Scaling Up Child Survival Programs with Mass Media and Technology

This research brief from the Health Communication Capacity Collaborative (HC3) discusses how mass media and information and communication technology (ICT) can "achieve society-wide changes in social and behavioral drivers of health because they reach millions of people quickly with high quality information.... These approaches include strategic communication, mass media, social marketing, social media, and texting/SMS."
The brief suggests that, for example, because social media and mobile technologies can be personalised and offered over time, they are adaptable to the possibilities of strategic communication, such as those used in social marketing including audience segmentation, staged behaviour change, and branding. Social marketing can promote behaviour that may, for example, enhance well-being, or publicise a service, in order to increase the uptake of that service, delivered through pharmacies or health service providers. Mass media and interpersonal communications that are culture- and gender-adapted are delivery routes for social marketing.
Mass media can offer education-entertainment (E-E) on a large scale, using media channels that reach specific audiences. "It is also worth noting that campaigns with a PR [public relations] or advocacy component can create a facilitating environment through policy change or enforcement, which increases the likelihood of behavior change. Also, there are many opportunities for public/private partnerships, such as partnering with large mobile service providers".
Social media, including social networking, blogs, content communities, and virtual worlds, may be underutilised and can offer tracking that might be valuable in monitoring and evaluation. Text/SMS is being utilised and evaluated as a health behaviour change message delivery method. Programmes of SMS delivery of health information have shown evidence to support texting as an effective tool for behaviour change. In support of this claim, the brief includes a summary of a social marketing research report on a campaign to increase the use of oral rehydration salts for child survival. It closes with a statement on the need for rigorous evaluation of programmes using the methods above for health behaviour change.
HC3 is based at Johns Hopkins Bloomberg School of Public Health Center for Communication Programs in partnership with Management Sciences for Health, NetHope, Population Services International, Ogilvy PR, and Internews and is funded by the United States Agency for International Development (USAID).
HC3 website, January 22 and August 26 2014.

### Directions for this task
Copy out the passage on scaling up child survival programs word for word, starting at "The brief suggests" and going up to and including "for social marketing.".

### Given entries
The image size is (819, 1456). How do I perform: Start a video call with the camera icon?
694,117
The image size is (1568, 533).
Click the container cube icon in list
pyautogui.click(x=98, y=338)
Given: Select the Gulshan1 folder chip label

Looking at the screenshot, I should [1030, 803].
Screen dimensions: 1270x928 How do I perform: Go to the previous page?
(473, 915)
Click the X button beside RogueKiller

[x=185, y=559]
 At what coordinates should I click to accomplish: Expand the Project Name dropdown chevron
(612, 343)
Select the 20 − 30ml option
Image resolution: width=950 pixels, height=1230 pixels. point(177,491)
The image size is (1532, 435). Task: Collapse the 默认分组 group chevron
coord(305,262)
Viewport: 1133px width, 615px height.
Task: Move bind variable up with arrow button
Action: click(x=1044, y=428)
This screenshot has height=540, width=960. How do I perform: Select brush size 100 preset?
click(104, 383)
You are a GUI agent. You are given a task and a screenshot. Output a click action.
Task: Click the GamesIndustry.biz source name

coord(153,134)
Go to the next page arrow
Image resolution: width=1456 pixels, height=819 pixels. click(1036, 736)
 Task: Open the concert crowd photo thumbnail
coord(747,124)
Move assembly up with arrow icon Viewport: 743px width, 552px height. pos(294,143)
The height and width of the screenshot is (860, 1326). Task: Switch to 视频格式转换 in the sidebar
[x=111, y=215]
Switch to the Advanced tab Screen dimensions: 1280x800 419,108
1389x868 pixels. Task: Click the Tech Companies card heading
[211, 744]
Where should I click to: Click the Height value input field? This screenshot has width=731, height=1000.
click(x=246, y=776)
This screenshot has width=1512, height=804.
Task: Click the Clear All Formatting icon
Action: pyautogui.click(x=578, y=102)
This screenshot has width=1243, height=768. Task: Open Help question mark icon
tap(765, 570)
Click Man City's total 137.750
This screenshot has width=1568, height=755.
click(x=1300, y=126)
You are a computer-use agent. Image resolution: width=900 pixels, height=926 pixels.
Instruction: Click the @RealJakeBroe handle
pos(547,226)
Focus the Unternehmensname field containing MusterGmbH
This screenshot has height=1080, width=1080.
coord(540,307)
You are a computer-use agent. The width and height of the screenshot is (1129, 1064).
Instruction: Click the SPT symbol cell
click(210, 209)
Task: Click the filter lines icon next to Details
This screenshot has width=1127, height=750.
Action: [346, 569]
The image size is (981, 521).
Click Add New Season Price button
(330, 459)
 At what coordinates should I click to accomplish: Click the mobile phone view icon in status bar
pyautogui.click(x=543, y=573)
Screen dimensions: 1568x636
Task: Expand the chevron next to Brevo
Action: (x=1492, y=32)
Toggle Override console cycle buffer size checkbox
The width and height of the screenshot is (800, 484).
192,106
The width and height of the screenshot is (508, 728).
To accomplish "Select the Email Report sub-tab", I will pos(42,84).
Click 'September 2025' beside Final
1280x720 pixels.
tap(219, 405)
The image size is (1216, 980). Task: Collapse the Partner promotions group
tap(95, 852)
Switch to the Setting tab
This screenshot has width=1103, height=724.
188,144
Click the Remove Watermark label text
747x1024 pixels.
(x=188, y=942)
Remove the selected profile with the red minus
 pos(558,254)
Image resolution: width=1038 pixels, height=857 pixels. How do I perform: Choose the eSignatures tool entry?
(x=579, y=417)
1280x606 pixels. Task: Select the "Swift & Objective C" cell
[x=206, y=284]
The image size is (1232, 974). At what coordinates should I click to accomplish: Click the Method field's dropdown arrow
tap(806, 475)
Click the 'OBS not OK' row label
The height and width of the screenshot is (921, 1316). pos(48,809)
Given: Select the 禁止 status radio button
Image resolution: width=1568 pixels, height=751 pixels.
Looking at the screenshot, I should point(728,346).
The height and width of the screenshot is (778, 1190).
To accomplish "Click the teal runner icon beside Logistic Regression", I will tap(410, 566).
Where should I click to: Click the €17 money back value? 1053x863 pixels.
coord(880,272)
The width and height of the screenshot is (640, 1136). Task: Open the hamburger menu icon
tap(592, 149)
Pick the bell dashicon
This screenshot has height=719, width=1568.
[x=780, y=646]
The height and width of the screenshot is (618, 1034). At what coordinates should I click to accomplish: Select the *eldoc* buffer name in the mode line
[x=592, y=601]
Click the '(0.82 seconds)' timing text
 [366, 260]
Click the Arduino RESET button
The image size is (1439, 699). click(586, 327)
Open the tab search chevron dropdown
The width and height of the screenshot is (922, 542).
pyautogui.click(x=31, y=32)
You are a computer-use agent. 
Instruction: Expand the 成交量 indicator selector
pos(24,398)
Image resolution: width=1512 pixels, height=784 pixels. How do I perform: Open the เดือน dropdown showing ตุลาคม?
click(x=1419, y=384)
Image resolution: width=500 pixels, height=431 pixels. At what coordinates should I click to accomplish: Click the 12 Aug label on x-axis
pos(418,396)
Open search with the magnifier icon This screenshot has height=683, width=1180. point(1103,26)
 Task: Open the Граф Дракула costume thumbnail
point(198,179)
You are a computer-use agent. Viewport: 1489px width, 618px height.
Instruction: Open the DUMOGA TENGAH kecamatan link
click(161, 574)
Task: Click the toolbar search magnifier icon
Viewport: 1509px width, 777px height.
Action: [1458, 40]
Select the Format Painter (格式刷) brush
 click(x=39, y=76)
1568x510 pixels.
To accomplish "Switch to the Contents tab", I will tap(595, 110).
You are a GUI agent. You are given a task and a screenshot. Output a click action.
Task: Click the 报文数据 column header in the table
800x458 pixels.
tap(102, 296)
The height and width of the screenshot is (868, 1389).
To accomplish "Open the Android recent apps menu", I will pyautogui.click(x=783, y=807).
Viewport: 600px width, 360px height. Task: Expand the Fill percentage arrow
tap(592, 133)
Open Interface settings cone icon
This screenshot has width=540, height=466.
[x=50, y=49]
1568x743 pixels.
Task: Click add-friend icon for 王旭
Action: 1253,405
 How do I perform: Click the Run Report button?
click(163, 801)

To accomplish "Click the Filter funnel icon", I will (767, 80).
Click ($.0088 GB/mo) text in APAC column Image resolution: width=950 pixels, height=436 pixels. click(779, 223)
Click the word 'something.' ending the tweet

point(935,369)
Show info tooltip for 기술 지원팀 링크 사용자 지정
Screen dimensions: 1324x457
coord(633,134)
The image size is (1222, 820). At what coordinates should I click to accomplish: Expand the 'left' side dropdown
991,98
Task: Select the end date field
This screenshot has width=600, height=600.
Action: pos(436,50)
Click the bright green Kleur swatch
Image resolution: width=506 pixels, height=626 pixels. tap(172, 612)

### Result below
The brief suggests that, for example, because social media and mobile technologies can be personalised and offered over time, they are adaptable to the possibilities of strategic communication, such as those used in social marketing including audience segmentation, staged behaviour change, and branding. Social marketing can promote behaviour that may, for example, enhance well-being, or publicise a service, in order to increase the uptake of that service, delivered through pharmacies or health service providers. Mass media and interpersonal communications that are culture- and gender-adapted are delivery routes for social marketing.